##### DATA ENTRIES

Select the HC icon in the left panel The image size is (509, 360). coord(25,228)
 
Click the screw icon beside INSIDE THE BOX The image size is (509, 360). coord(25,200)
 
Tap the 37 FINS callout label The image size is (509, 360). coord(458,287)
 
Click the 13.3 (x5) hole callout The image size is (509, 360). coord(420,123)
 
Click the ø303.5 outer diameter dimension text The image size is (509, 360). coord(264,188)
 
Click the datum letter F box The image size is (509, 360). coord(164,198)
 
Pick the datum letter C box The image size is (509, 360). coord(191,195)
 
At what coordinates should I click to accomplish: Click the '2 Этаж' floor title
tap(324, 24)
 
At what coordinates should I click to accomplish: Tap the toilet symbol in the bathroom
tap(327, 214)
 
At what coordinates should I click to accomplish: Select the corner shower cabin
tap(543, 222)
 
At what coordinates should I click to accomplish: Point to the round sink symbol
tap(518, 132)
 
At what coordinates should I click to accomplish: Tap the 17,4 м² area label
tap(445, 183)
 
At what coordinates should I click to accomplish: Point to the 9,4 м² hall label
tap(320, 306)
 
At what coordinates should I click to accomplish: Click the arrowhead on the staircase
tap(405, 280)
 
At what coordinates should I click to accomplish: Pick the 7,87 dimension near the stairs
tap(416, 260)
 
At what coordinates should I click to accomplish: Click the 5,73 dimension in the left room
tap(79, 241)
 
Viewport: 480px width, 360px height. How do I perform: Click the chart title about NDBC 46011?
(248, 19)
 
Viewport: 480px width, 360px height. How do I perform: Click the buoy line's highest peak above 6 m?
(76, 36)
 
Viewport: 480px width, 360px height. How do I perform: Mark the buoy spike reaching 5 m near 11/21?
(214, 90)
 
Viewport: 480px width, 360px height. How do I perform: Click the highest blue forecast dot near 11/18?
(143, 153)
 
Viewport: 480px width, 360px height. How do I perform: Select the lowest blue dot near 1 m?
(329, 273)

##########

▶ PROMPT: Rewrite the data from the line with "At what coordinates should I click to accomplish: Tap the 17,4" through the end of the data, both ends included, keeping every line but raising each answer coordinate by 14.

▶ ANSWER TO THIS PROBLEM:
At what coordinates should I click to accomplish: Tap the 17,4 м² area label
tap(459, 197)
 
At what coordinates should I click to accomplish: Point to the 9,4 м² hall label
tap(334, 320)
 
At what coordinates should I click to accomplish: Click the arrowhead on the staircase
tap(419, 294)
 
At what coordinates should I click to accomplish: Pick the 7,87 dimension near the stairs
tap(430, 274)
 
At what coordinates should I click to accomplish: Click the 5,73 dimension in the left room
tap(93, 255)
 
Viewport: 480px width, 360px height. How do I perform: Click the chart title about NDBC 46011?
(262, 33)
 
Viewport: 480px width, 360px height. How do I perform: Click the buoy line's highest peak above 6 m?
(90, 50)
 
Viewport: 480px width, 360px height. How do I perform: Mark the buoy spike reaching 5 m near 11/21?
(228, 104)
 
Viewport: 480px width, 360px height. How do I perform: Click the highest blue forecast dot near 11/18?
(157, 167)
 
Viewport: 480px width, 360px height. How do I perform: Select the lowest blue dot near 1 m?
(343, 287)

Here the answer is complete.